Note: for all the files you tweak, first copy the original. I tend to save file whatever as whatever.base, but you may do as you see fit.
Edit ~/.bashrc to enable aliases and get a decent colored prompt:
force_color_prompt=yes ... snippage ... PS1="\[\e[1m\][\[\e[33m\]\u\[\e[32m\]@\[\e[36m\]\h \[\e[37m\]\W\[\e[32m\]]\\$ " ... snippage ... alias ll='ls -l' alias la='ls -A'
What look like gratuitous backslashes in PS1 actually make it work: they escape the unprintable stuff so bash (or whatever) correctly counts the length of the string. That way the command line wraps correctly and backspaces actually back up correctly from line to line.
It seems WordPress randomly eats backslash characters, so here’s that line with backslashes turned into pipe symbols. Use your favorite editor to replace pipes with backslashes and you should get the original text back:
PS1="|[|e[1m|][|[|e[33m|]|u|[|e[32m|]@|[|e[36m|]|h |[|e[37m|]|W|[|e[32m|]]||$ "

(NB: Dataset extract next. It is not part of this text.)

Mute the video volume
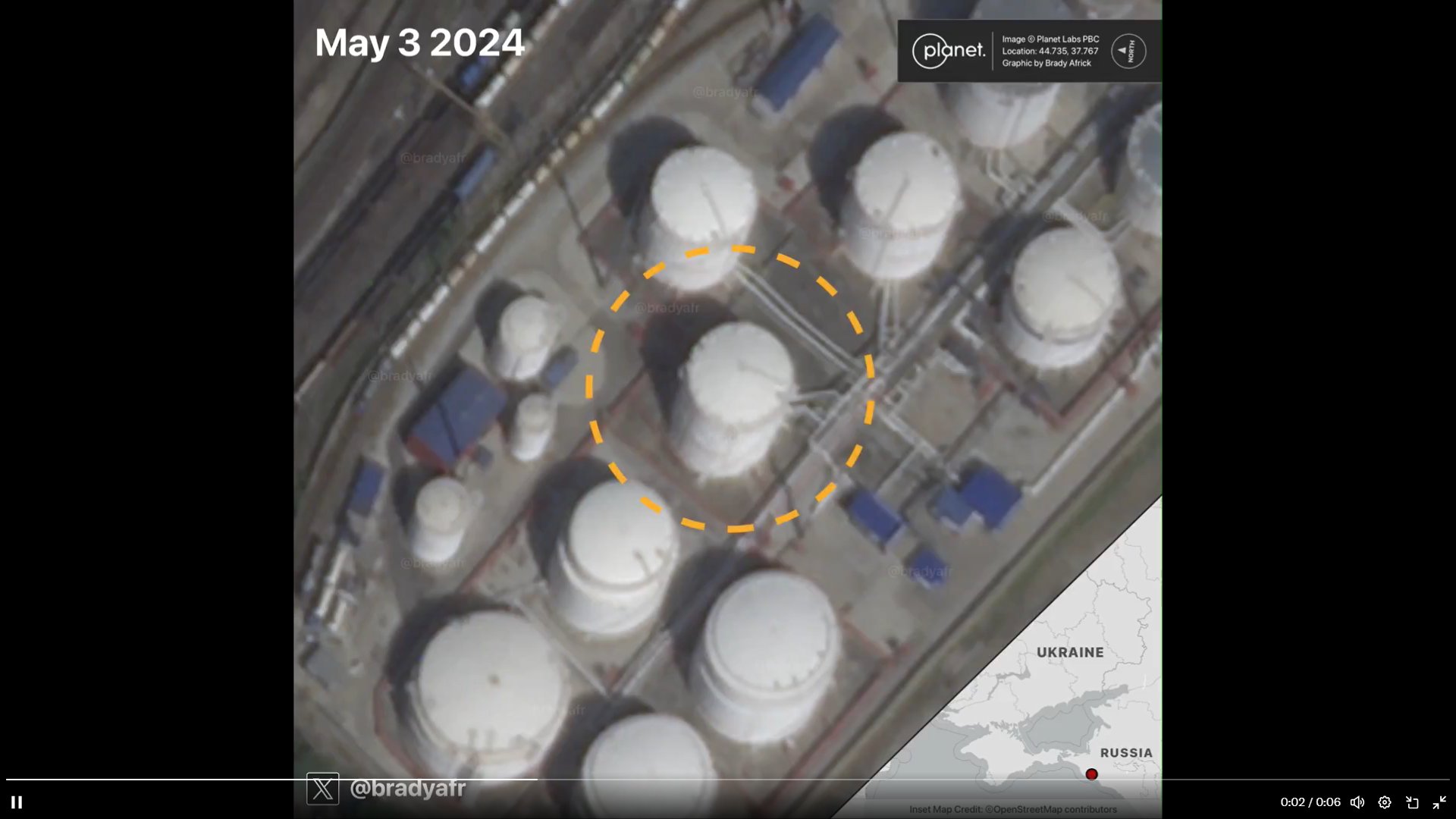Viewport: 1456px width, 819px height. (1357, 802)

Incidentally, the reason you want a colored prompt is so you can find the prompts when you scroll upward in a terminal window. If all the text is the same color, you can’t spot the commands amid the output.
Edit /etc/bash.bashrc to turn on command completion:
if [ -f /etc/bash_completion ]; then . /etc/bash_completion fi
Add local addresses to /etc/hosts
192.168.1.1 gateway 192.168.1.2 oyster ... etc ..
Create NFS mount points:
sudo mkdir /mnt/bulkdata sudo mkdir /mnt/diskimages sudo mkdir /mnt/userfiles sudo mkdir /mnt/music
Add NFS shares to /etc/fstab so they auto-mount:
oyster:/mnt/bulkdata /mnt/bulkdata nfs defaults,noatime,noexec 0 0 oyster:/mnt/diskimages /mnt/diskimages nfs defaults,noatime,noexec 0 0 oyster:/mnt/userfiles /mnt/userfiles nfs defaults,noatime 0 0 oyster:/mnt/music /mnt/music nfs defaults,noatime,noexec 0 0
People pee all over NFS, but the alternatives seem worse. NFS preserves users & groups & permissions, doesn’t have the FAT 2-second timestamp resolution issue, and basically works. Admittedly, when the server goes Tango Uniform, things get really ugly, but that’s not a routine event.
If you have these files already set up on another system, you can fetch ’em using scp:
cd /etc scp oyster:/etc/hosts /tmp sudo mv hosts hosts.base sudo cp /tmp/hosts .
Or, if you’re doing this in another partition, just cp the files from the old installation to the new one. Run diff on the two files to verify that you’ve changed what you think you have and that there’s nothing new sneaking in while you weren’t paying attention.